-- Recorded data follows --

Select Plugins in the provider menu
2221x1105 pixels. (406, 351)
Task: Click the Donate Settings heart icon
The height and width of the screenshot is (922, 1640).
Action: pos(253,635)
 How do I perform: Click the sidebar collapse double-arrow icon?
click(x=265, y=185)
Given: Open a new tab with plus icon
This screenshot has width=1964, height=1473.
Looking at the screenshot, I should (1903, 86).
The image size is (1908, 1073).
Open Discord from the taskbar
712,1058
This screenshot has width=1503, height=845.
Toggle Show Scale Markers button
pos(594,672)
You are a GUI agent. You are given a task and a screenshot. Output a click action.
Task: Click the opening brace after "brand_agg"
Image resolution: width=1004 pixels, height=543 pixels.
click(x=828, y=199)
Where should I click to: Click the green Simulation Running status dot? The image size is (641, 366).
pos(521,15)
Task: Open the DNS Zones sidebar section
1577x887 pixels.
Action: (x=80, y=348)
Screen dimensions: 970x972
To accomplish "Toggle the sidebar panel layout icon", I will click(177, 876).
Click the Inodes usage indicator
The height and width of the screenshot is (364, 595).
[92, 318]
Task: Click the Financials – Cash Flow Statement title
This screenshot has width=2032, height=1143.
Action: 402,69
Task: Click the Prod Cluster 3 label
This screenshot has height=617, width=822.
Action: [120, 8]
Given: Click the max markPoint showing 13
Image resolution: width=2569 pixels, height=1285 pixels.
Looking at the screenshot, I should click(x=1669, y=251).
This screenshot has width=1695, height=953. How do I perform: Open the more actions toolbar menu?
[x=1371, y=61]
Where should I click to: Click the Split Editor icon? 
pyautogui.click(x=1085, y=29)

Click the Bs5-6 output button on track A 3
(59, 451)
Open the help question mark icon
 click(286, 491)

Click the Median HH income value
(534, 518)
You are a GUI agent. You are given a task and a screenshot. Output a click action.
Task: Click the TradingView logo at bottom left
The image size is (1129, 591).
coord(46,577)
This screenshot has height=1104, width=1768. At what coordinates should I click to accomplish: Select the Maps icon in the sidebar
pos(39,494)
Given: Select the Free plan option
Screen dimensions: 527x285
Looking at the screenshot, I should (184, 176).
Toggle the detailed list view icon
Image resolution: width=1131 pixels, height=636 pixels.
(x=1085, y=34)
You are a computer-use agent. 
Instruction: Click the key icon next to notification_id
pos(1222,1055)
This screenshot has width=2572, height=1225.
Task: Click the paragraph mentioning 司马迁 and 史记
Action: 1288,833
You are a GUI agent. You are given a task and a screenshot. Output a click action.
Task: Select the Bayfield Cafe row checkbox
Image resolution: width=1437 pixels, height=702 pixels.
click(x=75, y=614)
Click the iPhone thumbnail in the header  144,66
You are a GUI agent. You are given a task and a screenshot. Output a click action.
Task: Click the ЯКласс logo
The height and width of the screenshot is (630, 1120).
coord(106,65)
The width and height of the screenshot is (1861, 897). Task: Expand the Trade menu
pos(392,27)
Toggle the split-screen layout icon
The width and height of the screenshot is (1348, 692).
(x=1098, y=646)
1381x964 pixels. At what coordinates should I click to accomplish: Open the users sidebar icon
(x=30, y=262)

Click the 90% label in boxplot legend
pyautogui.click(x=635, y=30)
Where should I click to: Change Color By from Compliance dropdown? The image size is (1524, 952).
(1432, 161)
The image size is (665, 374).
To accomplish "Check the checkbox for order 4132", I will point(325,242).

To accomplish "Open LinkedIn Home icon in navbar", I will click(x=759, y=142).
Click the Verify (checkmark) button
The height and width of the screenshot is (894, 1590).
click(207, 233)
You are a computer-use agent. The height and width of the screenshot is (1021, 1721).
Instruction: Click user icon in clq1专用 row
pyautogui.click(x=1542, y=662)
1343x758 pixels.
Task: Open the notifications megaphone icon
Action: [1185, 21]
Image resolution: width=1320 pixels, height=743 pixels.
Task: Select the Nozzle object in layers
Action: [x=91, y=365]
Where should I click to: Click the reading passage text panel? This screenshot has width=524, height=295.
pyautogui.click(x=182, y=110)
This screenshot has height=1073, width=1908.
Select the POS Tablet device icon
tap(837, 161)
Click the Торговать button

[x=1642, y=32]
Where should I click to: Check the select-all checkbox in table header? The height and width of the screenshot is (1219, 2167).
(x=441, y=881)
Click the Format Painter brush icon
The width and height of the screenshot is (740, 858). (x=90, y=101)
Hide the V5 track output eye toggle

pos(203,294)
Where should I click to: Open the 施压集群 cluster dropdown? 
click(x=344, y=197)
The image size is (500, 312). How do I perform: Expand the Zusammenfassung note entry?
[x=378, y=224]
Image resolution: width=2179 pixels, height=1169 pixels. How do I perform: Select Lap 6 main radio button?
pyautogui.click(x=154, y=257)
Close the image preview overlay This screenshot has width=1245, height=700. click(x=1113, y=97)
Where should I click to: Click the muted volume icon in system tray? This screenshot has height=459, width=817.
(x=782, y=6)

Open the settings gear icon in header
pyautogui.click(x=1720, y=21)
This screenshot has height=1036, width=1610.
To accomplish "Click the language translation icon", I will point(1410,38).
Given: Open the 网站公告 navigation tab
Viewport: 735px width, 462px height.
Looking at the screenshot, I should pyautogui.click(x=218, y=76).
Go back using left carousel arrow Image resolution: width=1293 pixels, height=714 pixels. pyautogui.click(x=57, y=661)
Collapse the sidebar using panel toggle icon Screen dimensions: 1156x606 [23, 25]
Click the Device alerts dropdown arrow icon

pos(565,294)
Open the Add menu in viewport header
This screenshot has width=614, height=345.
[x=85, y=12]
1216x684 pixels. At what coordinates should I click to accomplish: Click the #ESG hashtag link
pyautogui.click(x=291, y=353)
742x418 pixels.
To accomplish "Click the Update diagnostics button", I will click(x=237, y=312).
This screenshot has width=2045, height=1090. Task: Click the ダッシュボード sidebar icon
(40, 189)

-- Recorded data concluded --

> _Problem_:
Look through the entries above. Copy out every line holding the word "computer".

> _Response below_:
You are a computer-use agent. 
You are a computer-use agent. The height and width of the screenshot is (1021, 1721).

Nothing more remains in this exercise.